A couple of the others will be blogging later but realised that I haven’t updated you all on a couple of things.
All the children and teachers, as of this morning are back at school, which is just incredibly good news.
Ben is a lot better. The doctor (or rather his assistant) has stopped coming round to check on him. He is up and about now which is great. Hasn’t joined in the painting (just says we’re too slow!) but he is much stronger and has come out with us the last couple of days.
There is still no water to Lucy and Andrew’s house and I think we nearly totally ran out this morning. Ken, who lives with Lucy and Andrew, will be wheelbarrowing the water in plastic casks to fill up the indoor tank. There are then the other plastic casks that will be filled up for us to use for washing, the toilet etc. This is the famine season and there are areas of Kenya where people are dying of starvation. So this is small beer for many in this
We met three american girls at the Golf Hotel (our refuge for a swim and a beer) who are working out here for a year. One of the interesting things that they told us was how they had an experiment to live as a poor Kenyan for a week. This involved living (including rent) on 80 shillings a day. They rented a mud hut. They carried their water from the local stream on their heads (very sore neck and shoulders by the wednesday). They had to decide whether they bought kerosene for their lamp or fruit each day. They lived on ugali and sukumawiki (maize and kale). They said that having to live on so little they realised how hard it was to do anything requiring energy.

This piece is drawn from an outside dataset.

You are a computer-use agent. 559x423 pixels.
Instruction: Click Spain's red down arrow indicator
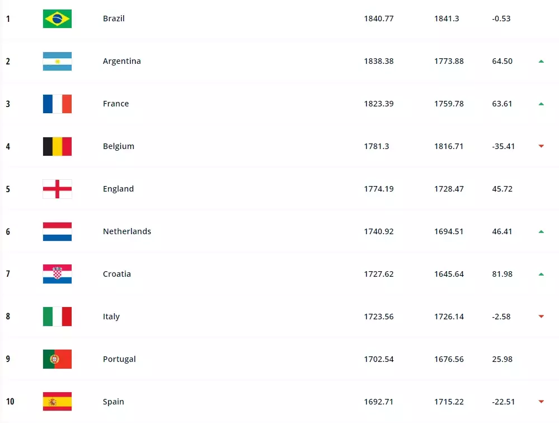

We left the house late this morning as we had a visitor to the house. This was one of the widows from yesterday who had come around to sell some of her jewelry. She makes these from anything that she can find – bits of metal etc. This often happens in Andrew and Lucy’s house (in fact we had a similar visitor this evening – male this time) and can sometimes delay things quite considrably.

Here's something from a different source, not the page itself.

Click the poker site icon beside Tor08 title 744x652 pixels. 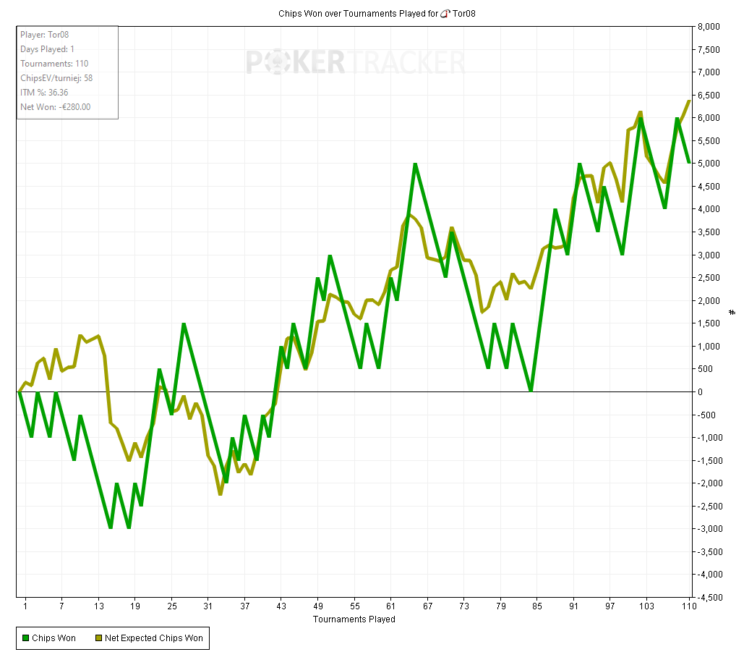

Caryl and Rosie and Maggie all did some teaching.
Rosie was showing her class the letters from Parish Church, Croydon. They were vey excited to receive them and immediately started writing letters in reply. As you can imagine (especially if you read the previous post from Caryl you will realise both how little that they have but also how much they appreciate small things).
Paul was repairing one of the cars back at the compound and was able to get their blue car up and running which is great news. Tomorrow he is going to service their two small buses at the school to make sure that they are ok and in sound condition.
Quite a few of the party have had made African clothes at a local “fundhi” having chosen some “interesting” material to make it with – very vibrant and fun. Making things out here is incrediby cheap (about £1.50 a metre and then about £4 to make it up).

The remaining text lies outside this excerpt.